Énoncé -> Pouvez-vous recopier mot pour mot, et en entier, le texte ci-dessous sur les low-tech dans les bâtiments ?
##### Texte fourni
Elsa Donadio, et Loïc Deville, tous deux experts Bâtiment, Énergies & Climat chez Inddigo, nous parlent des recherches qu’ils mènent sur les systèmes low-tech dans les bâtiments. Ces recherches s’intègrent dans le cadre d’un projet de R&D mené par Inddigo sur la contribution des low-tech à la sobriété territoriale.

Des low-tech pour des usages aujourd’hui essentiellement individuels

Les low-tech sont principalement utilisées par les habitants qui souhaitent répondre à leurs besoins de manière ingénieuse et sobre au sein de leur foyer. Il existe actuellement peu de low-tech mutualisées à l’échelle d’un bâtiment collectif, par exemple au sein d’une copropriété, de bureaux ou bien d’établissements scolaires, où nous passons pourtant une importante partie de notre temps.
##########
##### Données fournies
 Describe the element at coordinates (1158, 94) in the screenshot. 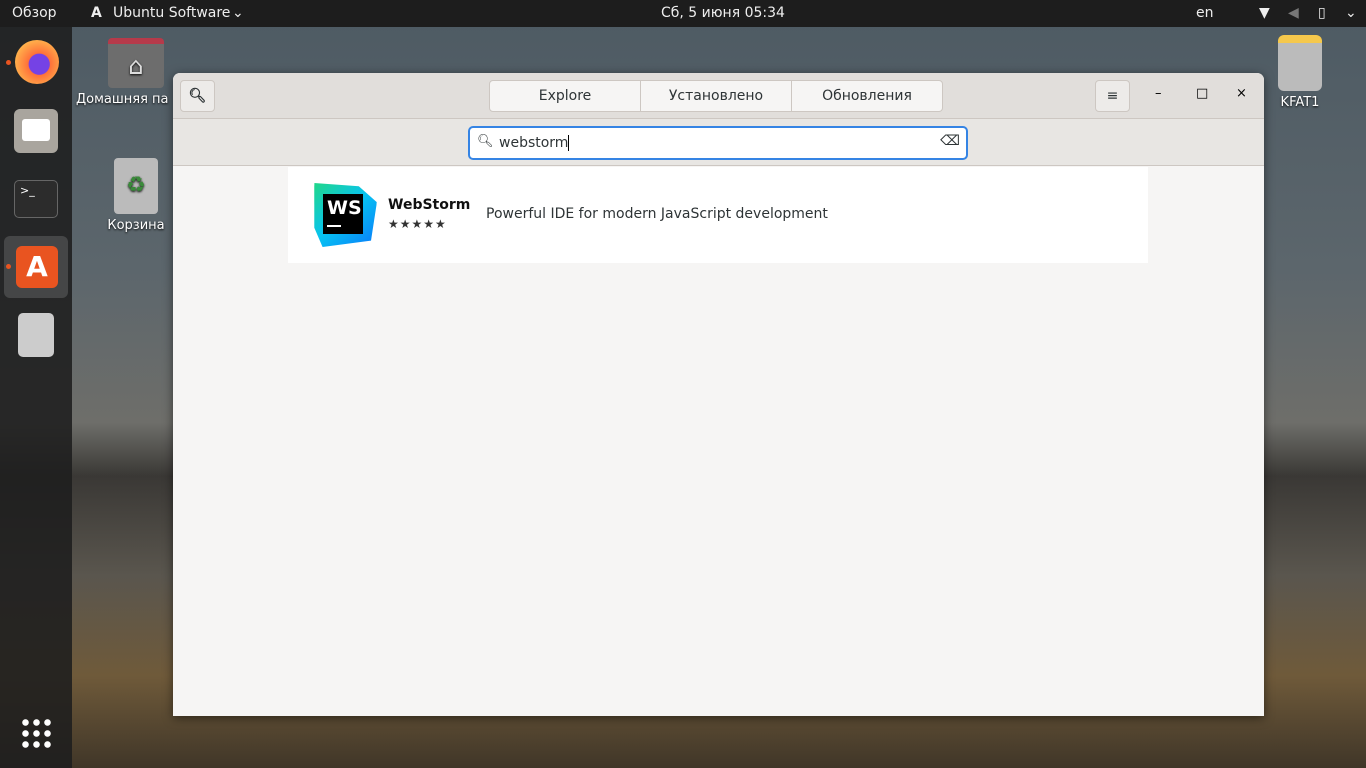

I see `minimize-button: –` at that location.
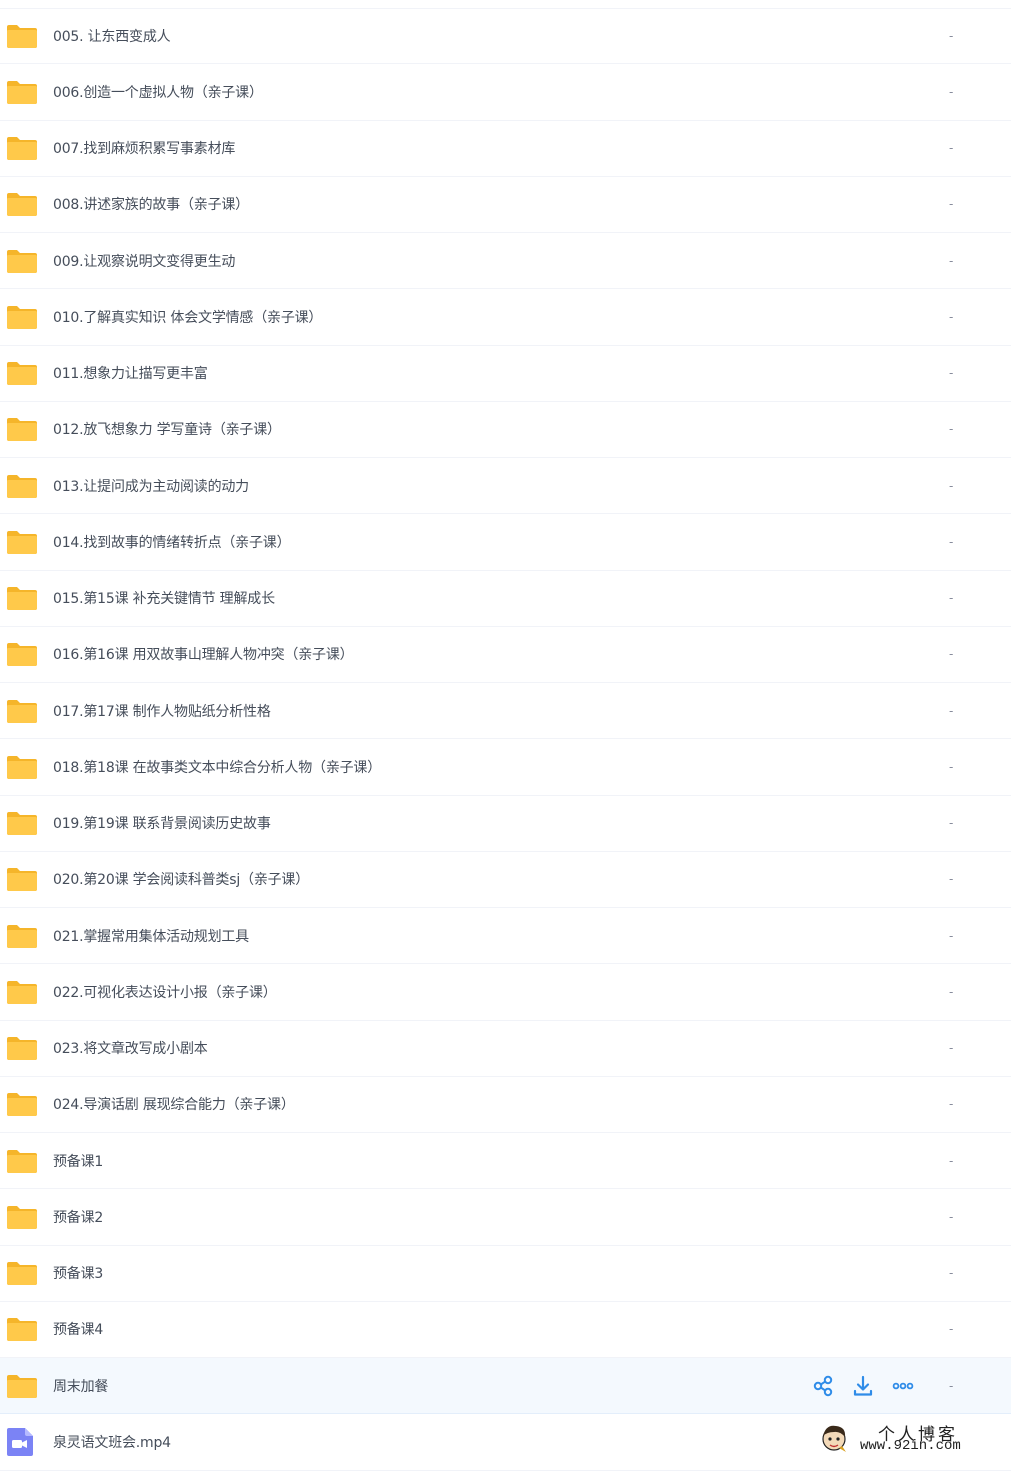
##########
Corrigé ->
Elsa Donadio, et Loïc Deville, tous deux experts Bâtiment, Énergies & Climat chez Inddigo, nous parlent des recherches qu’ils mènent sur les systèmes low-tech dans les bâtiments. Ces recherches s’intègrent dans le cadre d’un projet de R&D mené par Inddigo sur la contribution des low-tech à la sobriété territoriale.

Des low-tech pour des usages aujourd’hui essentiellement individuels

Les low-tech sont principalement utilisées par les habitants qui souhaitent répondre à leurs besoins de manière ingénieuse et sobre au sein de leur foyer. Il existe actuellement peu de low-tech mutualisées à l’échelle d’un bâtiment collectif, par exemple au sein d’une copropriété, de bureaux ou bien d’établissements scolaires, où nous passons pourtant une importante partie de notre temps.